The victim would therefore risk following an unproductive pathway instead of pursuing one of the existing and well developed compensation routes.

The existing legal framework already provides a better solution

The current European legal system for product liability has provided an appropriate solution since 1988 (Directive 85/374/EEC). It allows plaintiffs to seek compensation by demonstrating that a defect caused the damage sustained. If the manufacturer cannot be sued for whatever reason, the plaintiff can direct the law suit against the importer of the device or its supplier. The proposed regulations rightly create new obligations for the entities in the supply chain in terms of traceability.

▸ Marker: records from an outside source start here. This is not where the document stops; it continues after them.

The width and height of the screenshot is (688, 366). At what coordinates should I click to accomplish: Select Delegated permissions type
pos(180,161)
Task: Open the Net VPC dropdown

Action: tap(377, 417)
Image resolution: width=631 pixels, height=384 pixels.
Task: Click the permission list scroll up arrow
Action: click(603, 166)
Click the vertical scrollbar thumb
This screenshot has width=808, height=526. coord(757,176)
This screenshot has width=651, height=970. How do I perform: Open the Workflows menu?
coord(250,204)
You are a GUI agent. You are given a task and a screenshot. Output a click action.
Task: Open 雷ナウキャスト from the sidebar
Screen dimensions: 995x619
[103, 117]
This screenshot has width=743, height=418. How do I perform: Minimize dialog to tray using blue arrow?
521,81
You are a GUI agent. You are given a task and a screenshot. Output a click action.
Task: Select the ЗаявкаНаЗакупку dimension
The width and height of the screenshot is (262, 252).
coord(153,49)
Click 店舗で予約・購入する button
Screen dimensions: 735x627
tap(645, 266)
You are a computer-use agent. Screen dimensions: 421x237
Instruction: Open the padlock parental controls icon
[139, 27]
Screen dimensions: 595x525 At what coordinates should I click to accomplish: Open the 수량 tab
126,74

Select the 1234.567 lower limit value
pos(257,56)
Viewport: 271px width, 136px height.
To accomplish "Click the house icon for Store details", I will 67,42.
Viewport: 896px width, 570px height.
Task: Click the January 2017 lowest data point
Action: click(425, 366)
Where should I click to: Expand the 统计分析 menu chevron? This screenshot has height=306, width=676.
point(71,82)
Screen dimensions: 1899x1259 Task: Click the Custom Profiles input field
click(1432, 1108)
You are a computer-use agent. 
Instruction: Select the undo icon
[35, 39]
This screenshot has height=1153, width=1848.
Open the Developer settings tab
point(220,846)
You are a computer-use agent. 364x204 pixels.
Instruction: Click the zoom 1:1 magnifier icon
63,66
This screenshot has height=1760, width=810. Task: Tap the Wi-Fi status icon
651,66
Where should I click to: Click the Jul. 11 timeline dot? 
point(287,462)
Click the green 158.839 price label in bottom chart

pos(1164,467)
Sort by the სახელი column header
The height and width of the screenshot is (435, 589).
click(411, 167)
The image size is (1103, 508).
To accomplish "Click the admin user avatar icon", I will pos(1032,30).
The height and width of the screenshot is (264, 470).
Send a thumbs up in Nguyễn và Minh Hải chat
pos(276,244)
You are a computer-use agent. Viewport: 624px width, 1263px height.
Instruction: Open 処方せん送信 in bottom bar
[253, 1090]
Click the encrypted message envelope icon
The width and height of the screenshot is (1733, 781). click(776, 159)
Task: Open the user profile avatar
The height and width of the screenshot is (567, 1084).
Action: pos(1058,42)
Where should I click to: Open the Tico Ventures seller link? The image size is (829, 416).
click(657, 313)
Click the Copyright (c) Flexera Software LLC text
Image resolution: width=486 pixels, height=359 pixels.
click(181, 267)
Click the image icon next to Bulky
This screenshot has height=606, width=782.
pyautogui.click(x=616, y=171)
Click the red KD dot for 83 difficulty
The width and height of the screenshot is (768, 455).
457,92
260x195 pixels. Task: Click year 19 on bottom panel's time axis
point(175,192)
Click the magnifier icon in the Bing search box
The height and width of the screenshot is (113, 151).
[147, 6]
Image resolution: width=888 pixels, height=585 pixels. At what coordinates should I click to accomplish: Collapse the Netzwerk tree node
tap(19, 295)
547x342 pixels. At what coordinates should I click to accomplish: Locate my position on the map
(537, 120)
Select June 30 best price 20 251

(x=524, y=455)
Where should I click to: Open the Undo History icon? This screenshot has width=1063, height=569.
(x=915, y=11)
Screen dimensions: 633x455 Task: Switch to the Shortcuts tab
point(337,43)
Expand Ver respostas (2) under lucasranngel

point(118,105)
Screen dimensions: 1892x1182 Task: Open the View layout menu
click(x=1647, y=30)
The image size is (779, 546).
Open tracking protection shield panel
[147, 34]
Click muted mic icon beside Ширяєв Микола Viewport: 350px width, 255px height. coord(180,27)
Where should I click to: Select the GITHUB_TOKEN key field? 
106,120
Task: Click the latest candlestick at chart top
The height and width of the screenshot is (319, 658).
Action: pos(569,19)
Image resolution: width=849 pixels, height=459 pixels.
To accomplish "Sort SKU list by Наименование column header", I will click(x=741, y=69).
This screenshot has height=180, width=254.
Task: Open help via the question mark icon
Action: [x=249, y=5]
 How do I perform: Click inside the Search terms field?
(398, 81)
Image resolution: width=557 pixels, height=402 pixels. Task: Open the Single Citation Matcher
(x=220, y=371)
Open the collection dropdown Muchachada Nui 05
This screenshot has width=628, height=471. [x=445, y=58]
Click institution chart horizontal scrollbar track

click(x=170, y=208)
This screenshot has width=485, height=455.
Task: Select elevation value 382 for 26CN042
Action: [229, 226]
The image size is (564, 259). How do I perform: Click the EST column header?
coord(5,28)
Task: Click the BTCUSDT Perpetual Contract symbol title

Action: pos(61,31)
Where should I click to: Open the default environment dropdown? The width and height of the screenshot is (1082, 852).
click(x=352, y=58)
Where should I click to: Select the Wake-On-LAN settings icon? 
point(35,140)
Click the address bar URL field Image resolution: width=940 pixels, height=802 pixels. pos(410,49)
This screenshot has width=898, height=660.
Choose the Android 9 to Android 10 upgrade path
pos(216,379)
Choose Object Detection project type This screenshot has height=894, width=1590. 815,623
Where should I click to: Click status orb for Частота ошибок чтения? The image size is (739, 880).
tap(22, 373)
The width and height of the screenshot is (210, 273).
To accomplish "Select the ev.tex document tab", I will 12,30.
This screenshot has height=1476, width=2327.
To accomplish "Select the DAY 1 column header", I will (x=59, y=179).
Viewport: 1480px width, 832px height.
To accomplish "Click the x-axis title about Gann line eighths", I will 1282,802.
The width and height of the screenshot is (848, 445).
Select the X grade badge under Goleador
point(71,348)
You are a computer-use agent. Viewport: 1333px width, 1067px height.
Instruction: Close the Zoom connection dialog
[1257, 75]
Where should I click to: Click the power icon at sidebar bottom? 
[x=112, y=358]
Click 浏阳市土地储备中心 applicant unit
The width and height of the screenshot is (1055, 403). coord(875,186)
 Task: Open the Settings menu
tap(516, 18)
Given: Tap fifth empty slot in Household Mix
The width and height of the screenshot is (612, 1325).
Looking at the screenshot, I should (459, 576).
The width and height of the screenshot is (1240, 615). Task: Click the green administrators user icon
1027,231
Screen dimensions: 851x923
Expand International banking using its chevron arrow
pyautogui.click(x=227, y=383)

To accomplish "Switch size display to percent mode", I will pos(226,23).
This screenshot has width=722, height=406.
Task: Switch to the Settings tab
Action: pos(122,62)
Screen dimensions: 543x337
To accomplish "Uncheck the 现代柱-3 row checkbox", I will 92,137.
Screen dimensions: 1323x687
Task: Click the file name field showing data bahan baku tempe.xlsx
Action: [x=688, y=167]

This makes it easier for the patient to seek compensation for defective products under the existing Directive on liability.
Many national healthcare systems have established compensation schemes for patients.
If negligence is involved, there are possibilities under national legal systems. Many personal injury lawyers will provide their services free to the victims of defective products, thus making this a relatively easy option for the victim
Creating a new system of liability directed against the authorised representatives will not improve the existing systems.
In the event that defective medical devices cause harm to patients, the vigilance system is activated. This system was established already in the 1990s under current directives and has been further developed under the proposed regulations. In the vast majority of cases, the manufacturer will investigate adequately any allegations of defective products and undertake appropriate corrective action to prevent any recurrence. Should the manufacturer not comply with the requirements related to vigilance, the competent authorities can take the necessary enforcement measures to prevent defective devices reaching the market.